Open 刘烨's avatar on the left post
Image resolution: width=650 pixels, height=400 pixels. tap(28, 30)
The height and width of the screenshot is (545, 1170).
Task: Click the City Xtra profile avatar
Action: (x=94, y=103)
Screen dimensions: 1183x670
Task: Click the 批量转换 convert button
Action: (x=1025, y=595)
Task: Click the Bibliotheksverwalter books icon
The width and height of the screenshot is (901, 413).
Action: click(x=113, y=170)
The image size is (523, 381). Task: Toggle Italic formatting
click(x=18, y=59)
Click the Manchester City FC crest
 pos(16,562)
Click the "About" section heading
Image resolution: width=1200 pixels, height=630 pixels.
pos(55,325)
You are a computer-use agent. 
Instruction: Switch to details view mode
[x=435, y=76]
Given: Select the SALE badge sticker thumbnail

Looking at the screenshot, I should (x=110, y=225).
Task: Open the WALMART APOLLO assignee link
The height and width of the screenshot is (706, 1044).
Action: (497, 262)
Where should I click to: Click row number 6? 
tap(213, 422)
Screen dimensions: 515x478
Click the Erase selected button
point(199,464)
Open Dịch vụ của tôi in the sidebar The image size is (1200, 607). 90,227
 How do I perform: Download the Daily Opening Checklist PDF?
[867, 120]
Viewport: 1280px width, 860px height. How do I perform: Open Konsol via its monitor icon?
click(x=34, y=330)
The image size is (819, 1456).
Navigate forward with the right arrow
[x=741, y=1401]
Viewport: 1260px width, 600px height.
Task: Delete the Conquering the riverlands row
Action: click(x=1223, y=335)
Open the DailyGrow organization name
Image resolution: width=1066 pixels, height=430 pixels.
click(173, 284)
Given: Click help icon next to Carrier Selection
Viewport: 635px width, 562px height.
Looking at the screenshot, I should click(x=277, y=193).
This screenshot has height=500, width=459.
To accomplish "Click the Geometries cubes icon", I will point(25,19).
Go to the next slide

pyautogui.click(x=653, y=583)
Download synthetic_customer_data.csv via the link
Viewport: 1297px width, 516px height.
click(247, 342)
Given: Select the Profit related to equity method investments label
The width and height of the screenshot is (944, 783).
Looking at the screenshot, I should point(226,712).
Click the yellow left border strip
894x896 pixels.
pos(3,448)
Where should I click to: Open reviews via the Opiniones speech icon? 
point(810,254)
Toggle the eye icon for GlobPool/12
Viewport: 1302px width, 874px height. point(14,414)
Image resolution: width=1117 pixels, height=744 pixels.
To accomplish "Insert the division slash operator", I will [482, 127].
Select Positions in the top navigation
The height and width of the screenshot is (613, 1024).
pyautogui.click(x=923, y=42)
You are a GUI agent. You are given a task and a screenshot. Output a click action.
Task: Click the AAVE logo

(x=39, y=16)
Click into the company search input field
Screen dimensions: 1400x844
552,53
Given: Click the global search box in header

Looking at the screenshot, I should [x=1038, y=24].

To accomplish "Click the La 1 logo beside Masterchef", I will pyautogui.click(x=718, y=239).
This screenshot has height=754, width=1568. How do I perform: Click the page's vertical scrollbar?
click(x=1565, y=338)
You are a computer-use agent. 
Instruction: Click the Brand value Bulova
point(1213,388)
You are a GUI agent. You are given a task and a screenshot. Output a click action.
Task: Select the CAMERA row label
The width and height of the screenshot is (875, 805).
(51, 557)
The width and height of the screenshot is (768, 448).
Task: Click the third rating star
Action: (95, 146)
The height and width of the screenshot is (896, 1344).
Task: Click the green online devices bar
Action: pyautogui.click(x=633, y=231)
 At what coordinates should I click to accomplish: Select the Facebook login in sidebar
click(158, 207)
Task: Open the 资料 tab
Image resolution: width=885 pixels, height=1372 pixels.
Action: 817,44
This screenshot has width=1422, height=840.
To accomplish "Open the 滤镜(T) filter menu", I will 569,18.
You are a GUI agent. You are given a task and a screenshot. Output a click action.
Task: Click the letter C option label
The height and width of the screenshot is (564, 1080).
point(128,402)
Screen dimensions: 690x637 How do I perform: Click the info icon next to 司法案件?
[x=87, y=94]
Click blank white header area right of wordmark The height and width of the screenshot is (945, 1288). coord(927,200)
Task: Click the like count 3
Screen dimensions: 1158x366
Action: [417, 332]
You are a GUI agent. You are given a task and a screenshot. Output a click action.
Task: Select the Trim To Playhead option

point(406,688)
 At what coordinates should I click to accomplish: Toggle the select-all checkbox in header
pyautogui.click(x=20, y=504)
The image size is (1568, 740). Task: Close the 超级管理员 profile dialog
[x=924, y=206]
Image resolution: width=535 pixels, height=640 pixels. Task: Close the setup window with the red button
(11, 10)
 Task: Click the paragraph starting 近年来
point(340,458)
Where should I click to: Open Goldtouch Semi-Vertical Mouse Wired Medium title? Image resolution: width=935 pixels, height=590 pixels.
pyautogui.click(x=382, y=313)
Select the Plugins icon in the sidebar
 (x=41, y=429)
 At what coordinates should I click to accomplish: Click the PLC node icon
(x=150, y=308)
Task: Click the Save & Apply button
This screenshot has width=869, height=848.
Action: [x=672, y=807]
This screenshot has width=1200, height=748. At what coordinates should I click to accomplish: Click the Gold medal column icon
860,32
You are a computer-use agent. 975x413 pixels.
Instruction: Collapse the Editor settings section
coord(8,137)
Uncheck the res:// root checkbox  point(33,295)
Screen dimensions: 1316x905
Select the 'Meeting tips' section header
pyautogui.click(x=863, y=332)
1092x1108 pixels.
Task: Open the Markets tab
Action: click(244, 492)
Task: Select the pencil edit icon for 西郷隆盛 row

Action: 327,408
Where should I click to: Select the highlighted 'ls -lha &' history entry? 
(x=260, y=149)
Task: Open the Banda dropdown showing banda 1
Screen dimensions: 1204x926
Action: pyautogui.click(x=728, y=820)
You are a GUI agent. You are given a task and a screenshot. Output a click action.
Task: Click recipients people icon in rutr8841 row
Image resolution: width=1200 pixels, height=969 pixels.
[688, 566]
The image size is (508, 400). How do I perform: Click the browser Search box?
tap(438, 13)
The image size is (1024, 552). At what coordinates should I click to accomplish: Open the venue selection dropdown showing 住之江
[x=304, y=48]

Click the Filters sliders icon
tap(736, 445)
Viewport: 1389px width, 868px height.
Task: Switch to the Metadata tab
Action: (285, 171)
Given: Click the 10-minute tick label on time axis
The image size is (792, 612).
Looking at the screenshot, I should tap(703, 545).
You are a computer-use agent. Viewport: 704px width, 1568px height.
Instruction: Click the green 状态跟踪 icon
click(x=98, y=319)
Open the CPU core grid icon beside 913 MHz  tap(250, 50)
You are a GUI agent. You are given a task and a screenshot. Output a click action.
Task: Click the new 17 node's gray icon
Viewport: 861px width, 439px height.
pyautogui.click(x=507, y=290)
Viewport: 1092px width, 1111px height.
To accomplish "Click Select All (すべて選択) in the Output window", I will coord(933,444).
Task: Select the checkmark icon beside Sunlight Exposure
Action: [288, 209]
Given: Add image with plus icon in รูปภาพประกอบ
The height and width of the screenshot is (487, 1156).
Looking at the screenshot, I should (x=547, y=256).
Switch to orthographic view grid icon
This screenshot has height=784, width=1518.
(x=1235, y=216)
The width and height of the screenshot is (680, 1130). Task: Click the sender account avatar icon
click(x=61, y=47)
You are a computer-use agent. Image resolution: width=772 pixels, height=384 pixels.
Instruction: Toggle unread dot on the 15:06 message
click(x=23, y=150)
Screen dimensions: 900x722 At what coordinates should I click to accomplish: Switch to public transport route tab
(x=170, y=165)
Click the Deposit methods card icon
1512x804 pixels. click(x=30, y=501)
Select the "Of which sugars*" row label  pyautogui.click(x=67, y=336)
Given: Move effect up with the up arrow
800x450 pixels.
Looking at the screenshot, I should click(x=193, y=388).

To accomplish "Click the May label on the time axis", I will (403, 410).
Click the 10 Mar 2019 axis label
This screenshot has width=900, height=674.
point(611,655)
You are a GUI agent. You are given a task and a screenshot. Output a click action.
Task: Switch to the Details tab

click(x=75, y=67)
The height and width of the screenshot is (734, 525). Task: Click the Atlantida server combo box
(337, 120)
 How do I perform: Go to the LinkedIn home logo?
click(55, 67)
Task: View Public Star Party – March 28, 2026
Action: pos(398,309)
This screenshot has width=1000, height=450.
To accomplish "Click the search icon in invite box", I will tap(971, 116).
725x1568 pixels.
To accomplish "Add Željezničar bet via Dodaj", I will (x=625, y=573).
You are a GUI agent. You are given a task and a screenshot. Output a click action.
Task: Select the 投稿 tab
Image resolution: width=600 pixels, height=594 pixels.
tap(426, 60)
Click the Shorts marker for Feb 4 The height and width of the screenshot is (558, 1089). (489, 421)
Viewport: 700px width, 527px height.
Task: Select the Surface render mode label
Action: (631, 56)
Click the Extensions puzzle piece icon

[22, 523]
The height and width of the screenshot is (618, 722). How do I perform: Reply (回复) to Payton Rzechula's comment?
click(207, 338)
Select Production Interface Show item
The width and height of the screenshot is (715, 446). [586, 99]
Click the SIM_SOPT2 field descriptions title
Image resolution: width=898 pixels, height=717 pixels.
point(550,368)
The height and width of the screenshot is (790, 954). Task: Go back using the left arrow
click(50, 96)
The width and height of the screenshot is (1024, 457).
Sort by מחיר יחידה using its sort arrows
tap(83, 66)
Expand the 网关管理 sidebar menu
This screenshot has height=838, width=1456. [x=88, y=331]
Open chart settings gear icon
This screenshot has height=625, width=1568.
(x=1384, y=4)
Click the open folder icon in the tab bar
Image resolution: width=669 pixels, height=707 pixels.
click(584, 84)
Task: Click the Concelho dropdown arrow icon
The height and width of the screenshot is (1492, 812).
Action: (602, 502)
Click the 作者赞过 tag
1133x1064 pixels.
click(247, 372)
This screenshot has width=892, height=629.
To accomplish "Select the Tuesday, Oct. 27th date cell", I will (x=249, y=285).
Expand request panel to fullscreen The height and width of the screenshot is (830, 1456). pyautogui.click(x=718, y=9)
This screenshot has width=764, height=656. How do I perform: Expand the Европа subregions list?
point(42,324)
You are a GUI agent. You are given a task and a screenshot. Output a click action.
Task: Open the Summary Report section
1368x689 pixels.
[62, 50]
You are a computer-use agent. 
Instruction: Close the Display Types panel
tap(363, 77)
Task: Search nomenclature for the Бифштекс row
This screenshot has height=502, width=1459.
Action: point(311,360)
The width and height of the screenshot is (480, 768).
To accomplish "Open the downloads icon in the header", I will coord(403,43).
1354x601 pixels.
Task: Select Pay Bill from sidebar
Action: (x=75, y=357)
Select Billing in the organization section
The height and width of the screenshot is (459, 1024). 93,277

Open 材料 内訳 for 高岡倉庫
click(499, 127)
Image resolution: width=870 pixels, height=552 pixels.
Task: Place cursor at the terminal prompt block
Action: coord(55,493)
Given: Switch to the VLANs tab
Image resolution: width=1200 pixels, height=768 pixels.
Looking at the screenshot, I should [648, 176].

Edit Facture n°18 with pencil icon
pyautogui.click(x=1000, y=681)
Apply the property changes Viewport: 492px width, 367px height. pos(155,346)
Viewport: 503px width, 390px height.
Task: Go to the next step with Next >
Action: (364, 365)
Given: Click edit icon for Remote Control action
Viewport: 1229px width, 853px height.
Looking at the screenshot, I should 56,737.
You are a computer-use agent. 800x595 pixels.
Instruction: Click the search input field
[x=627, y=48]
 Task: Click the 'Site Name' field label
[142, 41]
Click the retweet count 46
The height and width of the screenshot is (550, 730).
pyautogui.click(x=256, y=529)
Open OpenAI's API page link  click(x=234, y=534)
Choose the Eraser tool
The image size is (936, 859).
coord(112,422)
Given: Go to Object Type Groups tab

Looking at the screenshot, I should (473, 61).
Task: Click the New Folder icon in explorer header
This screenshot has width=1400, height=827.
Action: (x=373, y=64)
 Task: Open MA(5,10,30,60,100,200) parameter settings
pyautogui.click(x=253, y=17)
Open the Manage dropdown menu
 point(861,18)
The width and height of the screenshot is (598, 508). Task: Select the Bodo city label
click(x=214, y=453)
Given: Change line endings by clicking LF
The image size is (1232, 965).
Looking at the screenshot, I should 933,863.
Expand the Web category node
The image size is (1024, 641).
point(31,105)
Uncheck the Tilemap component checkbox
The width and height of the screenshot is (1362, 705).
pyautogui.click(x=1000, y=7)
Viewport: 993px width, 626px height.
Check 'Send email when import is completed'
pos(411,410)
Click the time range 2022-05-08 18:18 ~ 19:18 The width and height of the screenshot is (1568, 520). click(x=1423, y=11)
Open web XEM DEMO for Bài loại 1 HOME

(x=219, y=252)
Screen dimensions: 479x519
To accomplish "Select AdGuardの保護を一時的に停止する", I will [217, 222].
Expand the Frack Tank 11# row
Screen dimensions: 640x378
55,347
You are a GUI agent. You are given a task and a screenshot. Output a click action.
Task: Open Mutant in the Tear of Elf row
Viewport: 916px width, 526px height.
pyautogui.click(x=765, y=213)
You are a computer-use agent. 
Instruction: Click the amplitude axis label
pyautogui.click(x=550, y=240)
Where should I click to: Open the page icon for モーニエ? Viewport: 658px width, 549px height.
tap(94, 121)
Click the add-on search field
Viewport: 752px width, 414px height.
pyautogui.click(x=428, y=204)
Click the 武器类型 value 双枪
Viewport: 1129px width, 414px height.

* * * *

> What you should do:
Once the lines containing "Uncheck" in the data above are counted, give the total by itself.

> The completed task:
2